Collected data entries:
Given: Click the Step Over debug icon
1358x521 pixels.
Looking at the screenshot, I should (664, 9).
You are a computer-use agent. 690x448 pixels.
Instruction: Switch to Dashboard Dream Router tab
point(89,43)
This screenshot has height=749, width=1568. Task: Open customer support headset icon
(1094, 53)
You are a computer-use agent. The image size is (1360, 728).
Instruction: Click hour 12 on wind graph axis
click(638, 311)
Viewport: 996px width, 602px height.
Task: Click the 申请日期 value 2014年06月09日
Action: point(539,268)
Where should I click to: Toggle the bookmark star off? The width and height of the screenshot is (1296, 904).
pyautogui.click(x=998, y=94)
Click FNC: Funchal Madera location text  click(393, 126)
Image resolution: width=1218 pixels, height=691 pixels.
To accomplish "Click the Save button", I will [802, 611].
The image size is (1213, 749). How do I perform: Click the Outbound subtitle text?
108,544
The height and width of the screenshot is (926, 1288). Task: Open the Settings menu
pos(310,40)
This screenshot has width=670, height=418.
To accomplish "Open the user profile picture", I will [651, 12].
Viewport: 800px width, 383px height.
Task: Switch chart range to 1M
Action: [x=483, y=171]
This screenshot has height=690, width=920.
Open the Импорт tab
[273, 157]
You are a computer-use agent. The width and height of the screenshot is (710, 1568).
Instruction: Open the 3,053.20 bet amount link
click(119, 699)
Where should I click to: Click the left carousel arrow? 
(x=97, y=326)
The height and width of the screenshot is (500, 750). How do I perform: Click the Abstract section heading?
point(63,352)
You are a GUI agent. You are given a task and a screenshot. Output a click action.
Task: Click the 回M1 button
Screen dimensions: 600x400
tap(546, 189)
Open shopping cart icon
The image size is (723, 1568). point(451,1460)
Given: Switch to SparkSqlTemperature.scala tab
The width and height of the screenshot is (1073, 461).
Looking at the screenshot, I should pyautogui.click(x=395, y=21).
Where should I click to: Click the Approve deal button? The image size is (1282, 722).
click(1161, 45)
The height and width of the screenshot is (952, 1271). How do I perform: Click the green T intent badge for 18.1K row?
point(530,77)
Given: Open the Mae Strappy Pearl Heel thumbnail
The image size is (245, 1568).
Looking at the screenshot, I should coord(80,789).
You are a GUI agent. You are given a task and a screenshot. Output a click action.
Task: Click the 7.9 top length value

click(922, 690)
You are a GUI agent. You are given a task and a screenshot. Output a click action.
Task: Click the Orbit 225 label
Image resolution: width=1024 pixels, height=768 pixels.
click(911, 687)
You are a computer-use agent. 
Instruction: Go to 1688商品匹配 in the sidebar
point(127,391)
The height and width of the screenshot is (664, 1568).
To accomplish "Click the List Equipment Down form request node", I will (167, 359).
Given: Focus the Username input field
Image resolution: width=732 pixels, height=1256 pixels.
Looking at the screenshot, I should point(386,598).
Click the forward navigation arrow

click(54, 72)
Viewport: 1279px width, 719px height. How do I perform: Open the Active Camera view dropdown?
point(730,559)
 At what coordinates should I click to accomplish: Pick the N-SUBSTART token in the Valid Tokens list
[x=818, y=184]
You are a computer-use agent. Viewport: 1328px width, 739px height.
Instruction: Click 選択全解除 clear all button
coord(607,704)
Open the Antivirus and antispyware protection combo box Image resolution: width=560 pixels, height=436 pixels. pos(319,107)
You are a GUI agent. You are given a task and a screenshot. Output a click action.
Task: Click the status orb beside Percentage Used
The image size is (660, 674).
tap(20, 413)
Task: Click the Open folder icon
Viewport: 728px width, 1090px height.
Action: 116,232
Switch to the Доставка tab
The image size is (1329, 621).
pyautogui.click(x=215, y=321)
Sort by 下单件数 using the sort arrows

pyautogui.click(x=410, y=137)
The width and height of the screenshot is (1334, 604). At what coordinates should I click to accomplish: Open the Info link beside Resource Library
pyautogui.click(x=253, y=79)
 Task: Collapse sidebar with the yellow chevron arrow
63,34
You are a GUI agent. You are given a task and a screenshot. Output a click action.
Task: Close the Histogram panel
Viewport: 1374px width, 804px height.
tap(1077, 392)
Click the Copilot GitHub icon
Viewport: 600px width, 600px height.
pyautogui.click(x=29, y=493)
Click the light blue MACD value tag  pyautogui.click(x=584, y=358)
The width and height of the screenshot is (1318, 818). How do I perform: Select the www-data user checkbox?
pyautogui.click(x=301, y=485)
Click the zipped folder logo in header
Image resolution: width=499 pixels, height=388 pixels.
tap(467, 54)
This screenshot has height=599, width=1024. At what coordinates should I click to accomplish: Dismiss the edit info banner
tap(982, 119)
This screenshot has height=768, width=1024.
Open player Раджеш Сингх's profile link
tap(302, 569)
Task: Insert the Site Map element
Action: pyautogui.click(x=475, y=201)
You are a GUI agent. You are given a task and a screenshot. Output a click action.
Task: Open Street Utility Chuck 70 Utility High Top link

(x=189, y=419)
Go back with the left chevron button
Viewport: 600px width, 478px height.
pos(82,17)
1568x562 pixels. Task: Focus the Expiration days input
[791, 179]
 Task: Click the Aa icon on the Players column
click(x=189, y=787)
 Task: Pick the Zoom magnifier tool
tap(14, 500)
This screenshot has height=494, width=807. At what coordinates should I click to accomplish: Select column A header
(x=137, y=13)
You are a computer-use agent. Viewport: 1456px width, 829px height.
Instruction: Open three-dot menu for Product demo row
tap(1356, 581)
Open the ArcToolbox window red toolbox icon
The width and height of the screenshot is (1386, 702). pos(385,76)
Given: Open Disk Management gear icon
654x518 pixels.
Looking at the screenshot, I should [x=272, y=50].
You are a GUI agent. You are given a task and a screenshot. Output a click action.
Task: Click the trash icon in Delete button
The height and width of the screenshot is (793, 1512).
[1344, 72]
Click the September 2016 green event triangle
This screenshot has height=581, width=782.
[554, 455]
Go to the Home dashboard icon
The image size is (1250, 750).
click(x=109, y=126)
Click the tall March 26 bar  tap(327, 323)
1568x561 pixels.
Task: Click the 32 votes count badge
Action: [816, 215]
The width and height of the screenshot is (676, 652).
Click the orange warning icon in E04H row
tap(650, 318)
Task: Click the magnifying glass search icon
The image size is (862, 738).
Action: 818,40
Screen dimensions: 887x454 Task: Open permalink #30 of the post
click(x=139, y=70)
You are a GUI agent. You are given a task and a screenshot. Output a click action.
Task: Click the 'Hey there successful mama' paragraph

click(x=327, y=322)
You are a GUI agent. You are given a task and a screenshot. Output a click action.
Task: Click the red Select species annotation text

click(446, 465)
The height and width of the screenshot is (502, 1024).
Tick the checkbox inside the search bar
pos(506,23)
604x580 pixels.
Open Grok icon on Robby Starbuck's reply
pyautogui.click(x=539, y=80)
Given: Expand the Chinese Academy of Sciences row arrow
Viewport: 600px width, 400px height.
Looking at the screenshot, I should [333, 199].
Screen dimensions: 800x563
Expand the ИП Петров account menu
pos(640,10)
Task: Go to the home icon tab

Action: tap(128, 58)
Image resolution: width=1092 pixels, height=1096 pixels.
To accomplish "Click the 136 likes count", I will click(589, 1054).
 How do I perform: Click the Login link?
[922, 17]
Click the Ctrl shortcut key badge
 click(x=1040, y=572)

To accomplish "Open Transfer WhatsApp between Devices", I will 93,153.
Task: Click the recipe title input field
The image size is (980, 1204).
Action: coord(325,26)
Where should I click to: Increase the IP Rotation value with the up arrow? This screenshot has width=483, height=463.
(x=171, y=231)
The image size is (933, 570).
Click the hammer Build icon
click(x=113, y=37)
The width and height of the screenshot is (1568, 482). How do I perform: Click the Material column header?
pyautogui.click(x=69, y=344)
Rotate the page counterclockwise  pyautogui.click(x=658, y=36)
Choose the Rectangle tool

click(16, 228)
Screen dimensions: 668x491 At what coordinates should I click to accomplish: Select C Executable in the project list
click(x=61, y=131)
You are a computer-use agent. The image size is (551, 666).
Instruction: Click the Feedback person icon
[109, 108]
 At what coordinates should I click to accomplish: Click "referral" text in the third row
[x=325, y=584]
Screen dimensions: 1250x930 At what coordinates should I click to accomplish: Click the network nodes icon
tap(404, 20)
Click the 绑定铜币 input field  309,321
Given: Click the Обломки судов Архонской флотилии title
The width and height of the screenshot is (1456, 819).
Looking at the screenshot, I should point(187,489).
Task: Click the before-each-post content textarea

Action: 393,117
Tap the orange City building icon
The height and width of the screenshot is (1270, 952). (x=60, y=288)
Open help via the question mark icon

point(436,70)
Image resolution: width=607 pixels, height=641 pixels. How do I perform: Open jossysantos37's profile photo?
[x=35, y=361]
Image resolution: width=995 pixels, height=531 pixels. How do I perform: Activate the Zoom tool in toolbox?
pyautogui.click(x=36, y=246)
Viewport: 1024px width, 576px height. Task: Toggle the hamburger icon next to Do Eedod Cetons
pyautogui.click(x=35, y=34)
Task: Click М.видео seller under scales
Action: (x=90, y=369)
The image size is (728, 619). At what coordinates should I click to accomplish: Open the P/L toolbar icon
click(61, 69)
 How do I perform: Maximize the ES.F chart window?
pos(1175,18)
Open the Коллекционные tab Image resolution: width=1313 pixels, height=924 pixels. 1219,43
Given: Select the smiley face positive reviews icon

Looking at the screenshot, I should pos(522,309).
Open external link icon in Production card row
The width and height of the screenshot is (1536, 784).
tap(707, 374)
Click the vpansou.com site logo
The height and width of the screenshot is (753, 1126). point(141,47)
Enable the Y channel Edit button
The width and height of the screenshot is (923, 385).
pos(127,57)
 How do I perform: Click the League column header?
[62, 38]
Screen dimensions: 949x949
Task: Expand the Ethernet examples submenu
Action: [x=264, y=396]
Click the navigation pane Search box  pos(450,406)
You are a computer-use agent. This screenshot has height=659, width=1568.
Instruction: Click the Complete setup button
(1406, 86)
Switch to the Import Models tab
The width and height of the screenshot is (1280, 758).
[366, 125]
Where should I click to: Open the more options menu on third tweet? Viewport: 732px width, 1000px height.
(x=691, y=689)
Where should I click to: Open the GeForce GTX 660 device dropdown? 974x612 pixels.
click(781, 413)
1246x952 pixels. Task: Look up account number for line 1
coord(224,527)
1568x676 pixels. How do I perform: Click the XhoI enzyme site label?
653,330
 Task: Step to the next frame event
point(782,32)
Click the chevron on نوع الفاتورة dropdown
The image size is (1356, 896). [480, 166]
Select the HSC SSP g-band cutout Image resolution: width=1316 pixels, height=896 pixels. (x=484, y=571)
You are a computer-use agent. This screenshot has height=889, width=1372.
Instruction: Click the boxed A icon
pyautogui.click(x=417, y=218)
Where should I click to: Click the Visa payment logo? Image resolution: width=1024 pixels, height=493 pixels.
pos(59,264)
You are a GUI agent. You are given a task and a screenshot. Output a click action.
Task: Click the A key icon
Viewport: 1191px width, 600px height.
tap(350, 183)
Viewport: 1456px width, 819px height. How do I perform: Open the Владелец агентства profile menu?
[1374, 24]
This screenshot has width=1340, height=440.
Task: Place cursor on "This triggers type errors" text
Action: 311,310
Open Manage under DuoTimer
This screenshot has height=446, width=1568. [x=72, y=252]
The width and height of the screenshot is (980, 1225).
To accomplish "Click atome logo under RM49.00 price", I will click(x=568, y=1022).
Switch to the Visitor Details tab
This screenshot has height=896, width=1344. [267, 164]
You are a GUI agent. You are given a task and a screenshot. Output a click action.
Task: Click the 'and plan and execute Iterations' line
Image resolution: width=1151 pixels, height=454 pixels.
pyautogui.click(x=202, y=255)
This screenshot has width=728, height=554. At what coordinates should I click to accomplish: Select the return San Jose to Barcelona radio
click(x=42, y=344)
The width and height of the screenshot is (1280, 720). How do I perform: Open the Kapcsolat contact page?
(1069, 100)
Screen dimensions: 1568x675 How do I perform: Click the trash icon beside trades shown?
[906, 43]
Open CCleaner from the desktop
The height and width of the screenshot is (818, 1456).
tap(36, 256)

## ABOUT THIS TASK:
Pull every line that holds the string "computer" out of the records.

## ANSWER TO THIS TASK:
You are a computer-use agent. 690x448 pixels.
You are a computer-use agent. The image size is (1360, 728).
You are a computer-use agent. The width and height of the screenshot is (710, 1568).
You are a computer-use agent. 
You are a computer-use agent. Viewport: 1328px width, 739px height.
You are a computer-use agent. Viewport: 1456px width, 829px height.
You are a computer-use agent. The image size is (551, 666).
You are a computer-use agent. This screenshot has height=659, width=1568.
You are a computer-use agent. This screenshot has height=889, width=1372.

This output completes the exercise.